In the next example we will analyze the effect of introduction of a photonic coupling structure on the top surface to extract light from the axial modes. This demonstrates the advantage of FDTD analysis for photonic coupling. This kind of analysis cannot be done with reverse ray trace or source term methods.

The main difference from what we have seen so far in the other examples in the introduction of the BEAM statement. In example ledex05.in we performed FDTD analysis without the use of the BEAM statement. In this case the BEAM statement is made automatically based on certain assumptions.

Many of the functionalities available on the BEAM statement (including lenses) for FDTD analysis are not yet available on the SAVE or LED statements so the BEAM statement is used here as a convenience and to illustrate the full variety of control parameters available to FDTD analysis.

In the BEAM statement you will first notice the specification of beam origin, direction of propogation and wavelength. These specifications are largely supurfulous for LED analysis but need be specified in accordance with the syntactical rules set forth for photo detection in Luminous. In future LED versions we hope to hide much of this.
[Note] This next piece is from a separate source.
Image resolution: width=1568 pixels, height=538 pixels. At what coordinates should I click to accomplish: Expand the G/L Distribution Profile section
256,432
The important parameters for LED analysis are FDTD which enables FDTD analysis, TD.SRATE which specifies the number of samples per wavelength PROP.LENG which specifies the duration of the simulation in terms of optical propogation length, BIG.INDEX which enables examination of the largest index of refraction in each region to calculate the local mesh spacing relative to the local wavelength and FD.AUTO which enables automatic meshing.

PMLs are absorbing boundary conditions for FDTD. They are needed at the TOP to characterize the amount of light exiting the top of the device (i.e. the light coupled out of the device). PMLs are placed at the ends of the device to capture and characterize the axial modes.
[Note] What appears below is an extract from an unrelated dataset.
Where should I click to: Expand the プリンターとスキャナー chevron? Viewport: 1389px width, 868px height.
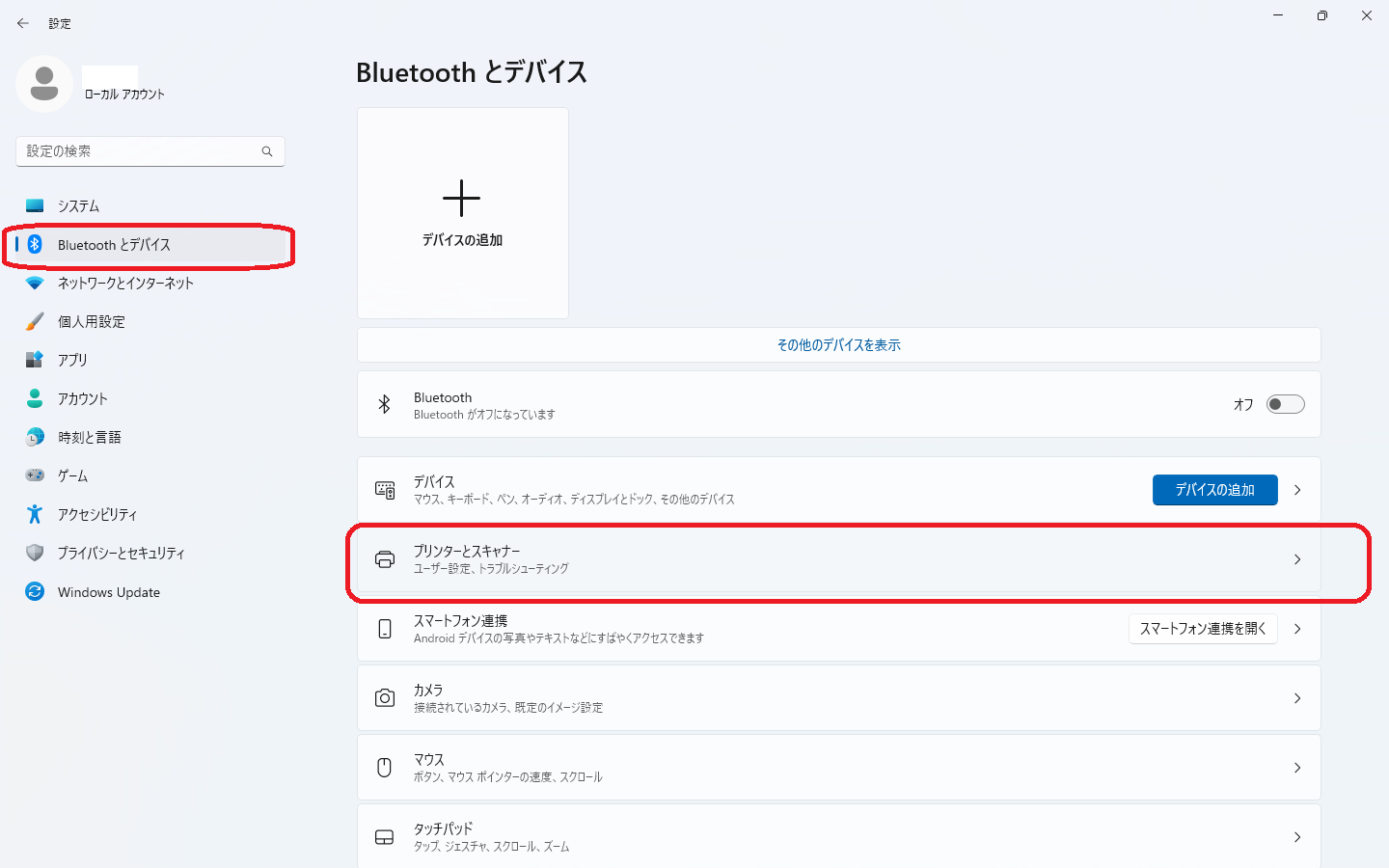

The PML at the bottom is optional and if left out the boundary is treated as a prefect mirror.

Toward the end of the simulation the SAVE statement is used to initiate FDTD coupling analysis at the operating bias.

The REF.BEAM parameter is used to specify the index of the BEAM in order to tie the LED analysis to the proper set of analysis conditions set up by the BEAM and PML statements.

The SPECTRUM parameter specifies a file prefix for capturing the coupled output spectrum.

The other parameters of the SAVE statement specify the user selected sampling in space and emission wavelength.

To load and run this example, select the Load button in DeckBuild > Examples. This will copy the input file and any support files to your current working directory. Select the Run button in DeckBuild to execute the example.